Total diz protezi yapılan hastaların yüzde 90’ından fazlasında diz ağrılarında belirgin bir azalma ve yürüme/merdiven inip çıkma gibi günlük yaşam aktivitelerini yapmada belirgin bir iyileşme elde edildiğini anlatan Op. Dr. Anter, “Hastaneden taburcu olduğunuzda bir destek kullanarak, ev içinde yürüyüş yapma imkanınız olacaktır. Ağrınızın belirgin olarak düzelmesi ve bağımsız sokağa çıkmanız, her hasta için farklı olmakla birlikte 4 ila 8 hafta arasındadır.
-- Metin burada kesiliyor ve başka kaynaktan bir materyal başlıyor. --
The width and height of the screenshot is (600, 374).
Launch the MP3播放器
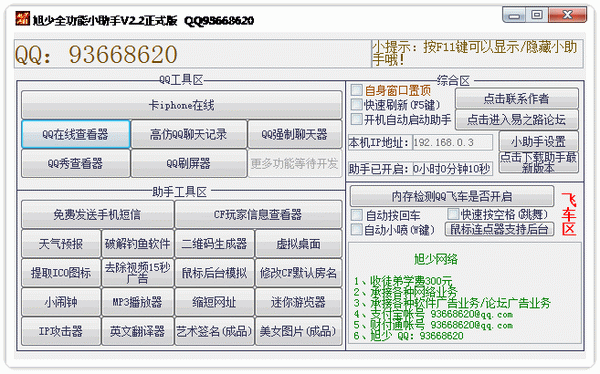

Total diz protezi sonrası koşma, sıçrama gerektiren sporlar ve ağır işlerin yapılması uygun değildir, bu tip aktiviteler protezin ömrünü kısaltacaktır. Yürüyüş, golf, yüzme gibi zorlayıcı olmayan sporlar yapılabilir" ifadelerini kaydetti..
Araba kullanmakta bir mahsur olmadığını ifade eden Op. Dr. Anter, cerrahiden önce bacakta var olan eğrilik ve şekil bozuklukları da ameliyat sırasında düzeltildiğini bu diz protezin ömrünü uzatacağını bildirdi. Özellikle kilolu hastalarda, hareket açıklığının daha az olduğunu belirten Op. Dr. Anter, ortalama hareket açıklığının 115 derece civarında olduğunu, bu nedenle diz protezi sonrası yere tam çömelmek veya namaz kılmanın sıklıkla mümkün olmadığını belitti.
"Diz protezlerinin ömrü günümüzde 15-20 yıla kadar uzamıştır"
Son yıllarda, diz hareket açıklığını artıran teknikler ve tasarımlar uygulanıyor olsa da, hastaların ayaklarını altlarına alıp oturmalarının diz protezinin uzun süreli sağ kalımı açısından sakıncalı olabildiğinin altını çizen Op. Dr. Mustafa Anter, "Total diz protezini oluşturan metal ve plastik parçalar, hareket sırasında ortaya çıkan sürtünmeye bağlı olarak zaman içinde aşınır. Aşınma ile ortaya çıkan ve gözle görülmeyecek kadar küçük metal ve plastik parçalarına karşı vücudun cevabı ile diz protezinin parçaları tutunduğu kemikten ayrılıp gevşeyebilir" dedi.
Op. Dr. Mustafa Anter, sözlerini şöyle sürdürdü:
"Uygun cerrahi teknik ve modern protez tasarımları kullanılarak yapılan diz protezlerinin ömrü günümüzde 15-20 yıla kadar uzamıştır. Gevşeyen diz protezleri, çoğu hastada ikinci bir ameliyat ile çıkartılıp yeniden protez yerleştirilebilir, ancak ikinci protezin ömrü, ilki kadar uzun değildir. Aşınma, gevşeme gibi sorunlara erken tanı koymak amacıyla, yakınmanız olmasa bile düzenli aralıklarla muayene ve röntgen incelemeleri ile diz protezinizin kontrol edilmesi uygundur."